Another reason is that, it won’t look convincing enough if all 400 of your links were do-follow links (and vice versa), now would it?
Balance is the key; maintaining a good amount of follow and nofollow links in the right ratio will create better likelihood of success.
Coming to the real question, what is the perfect/right ratio? 5:7 – I wish I could give you an answer like that. It’s not that simple. There’s a bit more to maintaining a good backlink profile than it appears.

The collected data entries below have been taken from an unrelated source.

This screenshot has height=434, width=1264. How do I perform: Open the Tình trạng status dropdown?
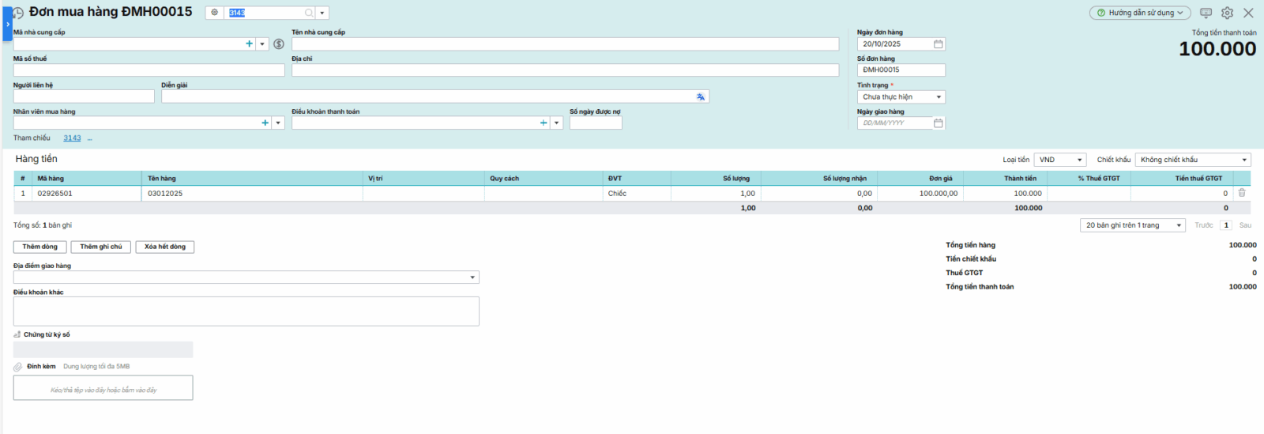click(x=939, y=97)

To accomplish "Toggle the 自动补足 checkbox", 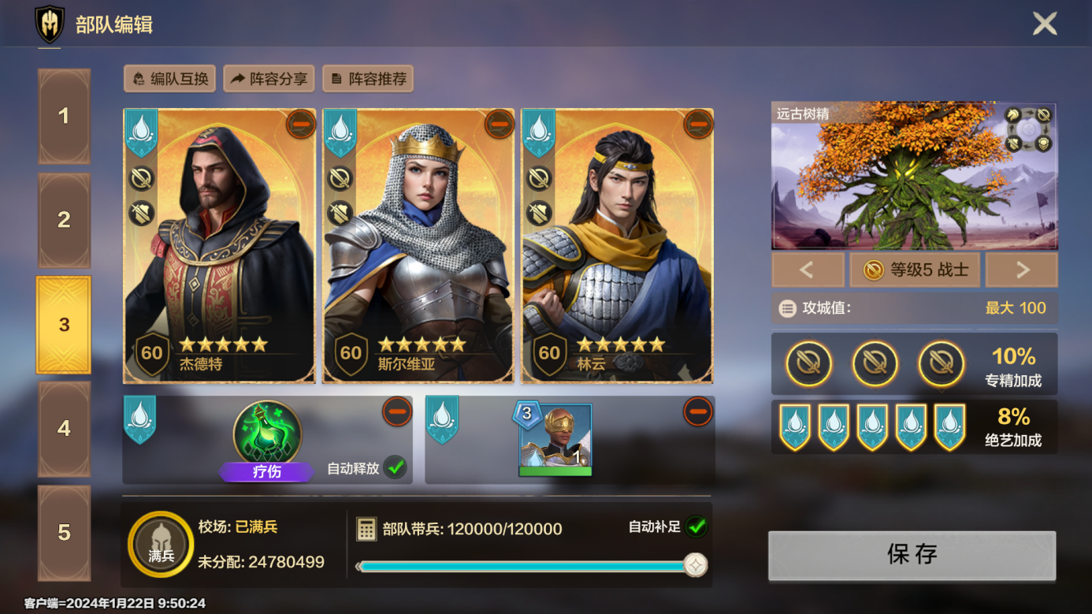I will [696, 527].
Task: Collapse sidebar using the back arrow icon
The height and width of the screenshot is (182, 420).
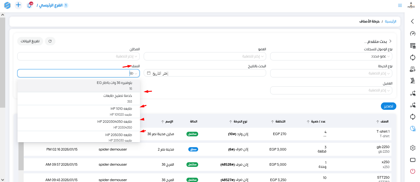Action: coord(413,21)
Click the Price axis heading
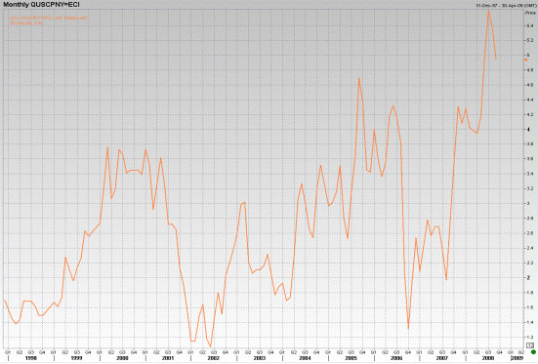This screenshot has height=364, width=538. (x=530, y=13)

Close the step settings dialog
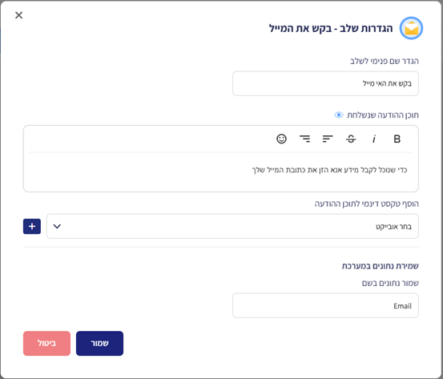tap(18, 15)
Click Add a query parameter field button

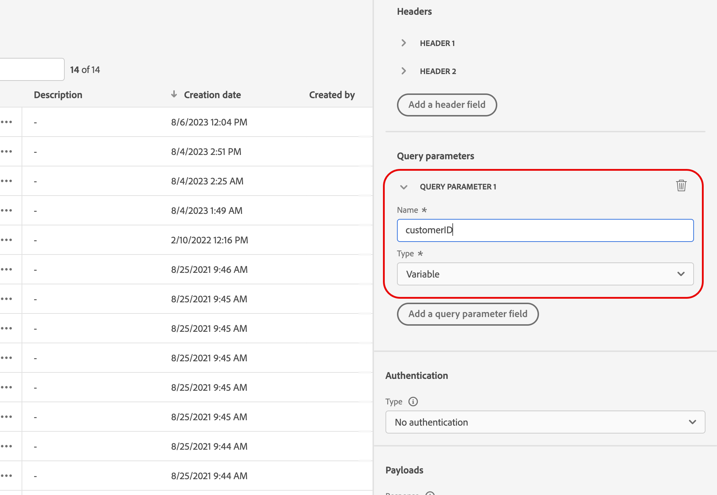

It depends on distribution of your backlinks, both follow and nofollow, among different sites and their authority, trust flow, citation flow, and spam score amongst other metrics. These three main points that summarize the factors which your backlink profile:
- The rate at which you earned these links
- The source site and the type of link from that site, and
- The distribution of words in anchor text
When you request a link from someone they’ll try to evaluate you on these factors as well. So, put yourself in their shoes and think like they will.
See if the source you’re requesting is good enough for you and the other way around too. And lastly, good luck with link-building, cheers!